After all, the PRC operations in Xinjiang affect all of the indigenous residents of Xinjiang, not just Uyghurs. At 11 million residents (out of a total of 25 million), Uyghurs are the single largest ethnic group in Xinjiang, but another 15% of the population is Kazakhs, Kyrgyzs, and Tajiks (Turkic-speaking peoples), Hui (Chinese Muslims) and Mongols.
Xinjiang, indeed, is an ethnic entrepot of a couple dozen nationalities, especially in the north, and Uyghur dominance is pretty much limited to the southern half of Xinjiang.
But the Western media has been laser focused on Uyghur genocide.
Well, of course “genocide” is a Western hot button and a ticket to the front page and the top of the news hour, provoking sharp and painful memories of the Holocaust of Jews in the European heartland and cries of “Never Again!”
On the other hand, “Crimes against humanity committed against a variety of nationalities in Xinjiang” doesn’t roll off the tongue the same way and perhaps conjures up confounding images of endless and complicated ethnic strife in far off lands to be deplored and eventually ignored.
And it somewhat supports the PRC narrative that it is pacifying a province bedeviled by unrest, not inspired by racist animus to maraud through an arcadia of peaceful Uyghurs whose only crime is a yearning for self-determination.
Also, “Crimes against humanity” tend to focus on commanders in the field, while genocide potentially implicates the entire state regime.
Indeed, Uyghur activists have determinedly tried to climb the ladder of guilt all the way to the top to criminally implicate Xi Jinping personally for the crime of genocide, a state of affairs which the Xi’s various adversaries undoubtedly find extremely satisfying.

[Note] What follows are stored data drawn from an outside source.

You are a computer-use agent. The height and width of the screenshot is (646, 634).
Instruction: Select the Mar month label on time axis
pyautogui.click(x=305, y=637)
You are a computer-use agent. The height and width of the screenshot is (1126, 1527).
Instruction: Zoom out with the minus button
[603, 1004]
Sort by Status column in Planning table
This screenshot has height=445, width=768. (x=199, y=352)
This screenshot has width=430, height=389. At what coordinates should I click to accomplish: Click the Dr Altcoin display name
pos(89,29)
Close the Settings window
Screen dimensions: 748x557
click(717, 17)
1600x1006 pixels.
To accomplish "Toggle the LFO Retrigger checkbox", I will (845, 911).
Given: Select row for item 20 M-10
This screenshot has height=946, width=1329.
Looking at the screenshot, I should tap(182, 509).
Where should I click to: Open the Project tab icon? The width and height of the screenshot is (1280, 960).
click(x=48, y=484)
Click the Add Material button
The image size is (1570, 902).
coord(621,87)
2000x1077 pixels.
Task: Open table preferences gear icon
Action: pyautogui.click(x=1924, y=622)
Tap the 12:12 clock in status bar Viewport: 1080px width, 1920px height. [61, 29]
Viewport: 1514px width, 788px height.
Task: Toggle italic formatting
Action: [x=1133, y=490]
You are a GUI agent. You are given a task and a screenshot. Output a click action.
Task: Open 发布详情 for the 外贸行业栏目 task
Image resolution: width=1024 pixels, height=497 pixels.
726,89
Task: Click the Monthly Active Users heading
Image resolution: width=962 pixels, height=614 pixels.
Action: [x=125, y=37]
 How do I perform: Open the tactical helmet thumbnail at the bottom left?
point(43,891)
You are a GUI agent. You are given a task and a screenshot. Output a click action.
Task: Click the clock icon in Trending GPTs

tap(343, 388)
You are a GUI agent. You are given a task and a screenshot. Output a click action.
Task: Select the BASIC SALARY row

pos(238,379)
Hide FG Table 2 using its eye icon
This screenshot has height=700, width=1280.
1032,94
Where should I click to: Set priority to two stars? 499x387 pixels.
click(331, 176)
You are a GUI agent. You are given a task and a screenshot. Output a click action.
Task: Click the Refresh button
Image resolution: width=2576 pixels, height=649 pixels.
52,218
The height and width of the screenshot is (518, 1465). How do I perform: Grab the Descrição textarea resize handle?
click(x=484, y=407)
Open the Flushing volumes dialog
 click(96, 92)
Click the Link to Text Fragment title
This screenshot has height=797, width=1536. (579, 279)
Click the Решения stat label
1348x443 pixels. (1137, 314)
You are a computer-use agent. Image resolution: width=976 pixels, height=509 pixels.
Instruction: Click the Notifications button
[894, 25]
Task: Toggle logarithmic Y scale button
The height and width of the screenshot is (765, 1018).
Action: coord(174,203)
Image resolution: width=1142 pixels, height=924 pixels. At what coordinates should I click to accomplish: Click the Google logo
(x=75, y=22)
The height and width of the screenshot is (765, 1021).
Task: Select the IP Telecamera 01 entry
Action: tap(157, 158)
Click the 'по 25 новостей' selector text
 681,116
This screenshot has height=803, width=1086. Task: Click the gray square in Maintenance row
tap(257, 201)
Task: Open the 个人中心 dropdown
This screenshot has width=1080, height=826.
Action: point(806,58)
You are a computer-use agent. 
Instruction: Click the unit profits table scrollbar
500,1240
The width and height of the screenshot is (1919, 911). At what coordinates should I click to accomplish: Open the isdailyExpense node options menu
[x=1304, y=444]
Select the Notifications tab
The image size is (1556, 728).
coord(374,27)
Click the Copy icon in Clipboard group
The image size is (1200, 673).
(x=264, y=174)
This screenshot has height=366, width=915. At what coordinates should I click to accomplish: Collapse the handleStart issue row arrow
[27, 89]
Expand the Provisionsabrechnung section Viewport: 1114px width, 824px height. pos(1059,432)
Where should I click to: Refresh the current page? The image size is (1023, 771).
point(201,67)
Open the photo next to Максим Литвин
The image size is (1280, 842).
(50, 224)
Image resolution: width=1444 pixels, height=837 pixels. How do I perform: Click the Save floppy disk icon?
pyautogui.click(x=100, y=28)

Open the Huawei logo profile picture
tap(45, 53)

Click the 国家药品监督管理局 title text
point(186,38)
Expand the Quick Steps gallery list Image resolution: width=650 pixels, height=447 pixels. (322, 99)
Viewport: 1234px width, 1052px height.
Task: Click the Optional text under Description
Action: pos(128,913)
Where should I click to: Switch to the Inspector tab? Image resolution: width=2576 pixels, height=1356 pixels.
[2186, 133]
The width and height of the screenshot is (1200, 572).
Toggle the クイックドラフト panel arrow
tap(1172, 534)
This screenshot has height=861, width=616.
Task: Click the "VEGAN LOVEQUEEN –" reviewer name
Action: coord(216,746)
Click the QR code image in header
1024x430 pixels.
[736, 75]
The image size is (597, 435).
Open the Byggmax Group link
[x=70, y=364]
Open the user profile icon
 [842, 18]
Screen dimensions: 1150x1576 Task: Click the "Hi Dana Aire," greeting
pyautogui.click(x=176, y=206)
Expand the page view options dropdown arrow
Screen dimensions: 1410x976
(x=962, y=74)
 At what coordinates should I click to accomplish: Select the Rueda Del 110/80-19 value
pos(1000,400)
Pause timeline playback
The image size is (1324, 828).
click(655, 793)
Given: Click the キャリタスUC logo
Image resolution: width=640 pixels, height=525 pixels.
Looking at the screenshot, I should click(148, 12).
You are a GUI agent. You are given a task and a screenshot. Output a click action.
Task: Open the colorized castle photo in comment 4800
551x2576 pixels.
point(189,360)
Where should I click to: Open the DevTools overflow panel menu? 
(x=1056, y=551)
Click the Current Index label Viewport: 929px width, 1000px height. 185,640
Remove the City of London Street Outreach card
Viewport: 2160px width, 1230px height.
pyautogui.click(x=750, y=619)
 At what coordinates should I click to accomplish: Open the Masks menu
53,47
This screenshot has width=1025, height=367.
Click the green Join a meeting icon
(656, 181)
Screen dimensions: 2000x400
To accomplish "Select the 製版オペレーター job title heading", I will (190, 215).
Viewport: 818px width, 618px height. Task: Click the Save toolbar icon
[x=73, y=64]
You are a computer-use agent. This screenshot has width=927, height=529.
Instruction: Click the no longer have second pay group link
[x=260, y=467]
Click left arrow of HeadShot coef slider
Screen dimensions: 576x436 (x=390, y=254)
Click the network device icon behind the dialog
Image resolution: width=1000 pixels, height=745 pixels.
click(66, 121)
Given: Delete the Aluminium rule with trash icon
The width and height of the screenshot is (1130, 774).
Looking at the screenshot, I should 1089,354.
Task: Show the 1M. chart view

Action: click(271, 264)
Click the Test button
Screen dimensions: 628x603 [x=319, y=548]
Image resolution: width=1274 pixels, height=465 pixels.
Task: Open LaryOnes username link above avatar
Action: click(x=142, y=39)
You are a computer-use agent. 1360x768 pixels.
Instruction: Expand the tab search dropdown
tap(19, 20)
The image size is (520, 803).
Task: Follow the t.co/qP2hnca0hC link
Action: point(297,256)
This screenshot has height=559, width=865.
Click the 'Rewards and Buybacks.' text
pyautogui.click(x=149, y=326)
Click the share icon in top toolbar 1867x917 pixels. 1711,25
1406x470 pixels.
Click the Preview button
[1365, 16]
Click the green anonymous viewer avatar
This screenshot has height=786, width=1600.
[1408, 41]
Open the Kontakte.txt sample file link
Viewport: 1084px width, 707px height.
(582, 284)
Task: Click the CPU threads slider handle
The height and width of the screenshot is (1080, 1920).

For another matter, documentation of PRC population policies that can be put to use in a genocide brief is relatively abundant and authoritative (since the PRC itself makes a fetish out of collecting demographic information); documentation of systemic or widespread excesses in PRC security operations is still largely at the individual and anecdotal stage.
The focus on birth genocide also reflects the anxiety and resentment of Uyghur activists over Han migration into Xinjiang, and fears of a demographic assault on Uyghur society and identity that undercuts the case for autonomy/independence. Han Chinese have become the region’s second largest group, accounting for over 40% of the population, and are concentrated in the north.
Uyghur activists recognize PRC plans to remake the economy and society of southern Xinjiang to integrate it into the national system, and understand that implementing these plans will involve a degree of Han inmigration and demographic dilution of Uyghur dominance and separatist militancy in its southern Xinjiang heartland.
Focusing on the family planning angle in PRC policies and characterizing it as “genocide” is an effective way to rally resistance and recruit support from Western governments that have various other reasons to be hostile to the PRC.
And, of course, the World Uyghur Congress is funding activities like the Uyghur Tribunal and so there’s that…
So, when the New York Times earnestly asks of television viewers and corporate sponsors, “In the ‘Genocide Olympics’ Are We All Complicit?,” the simple answer is No.
The long answer is “No, but if you are participating in global gaslighting by platforming the ‘Genocide Olympics’ canard you are complicit.”
I see some signs that some Uyghur activists may be distancing themselves from the genocide gambit. In a recent volume on Xinjiang authored by a number of leading academics, the genocide epithet was sidestepped.
To me this is, to steal a line from the Uyghur tribunal, not necessarily a bad thing.
In my opinion, the genocide designation is intellectually and morally bankrupt, a strategic dead end if the hope is to improve Uyghur lives, and useful only as a tool to undercut engagement with the PRC, accelerate decoupling, and make it easier to fight a China war.
So what is going on in Xinjiang?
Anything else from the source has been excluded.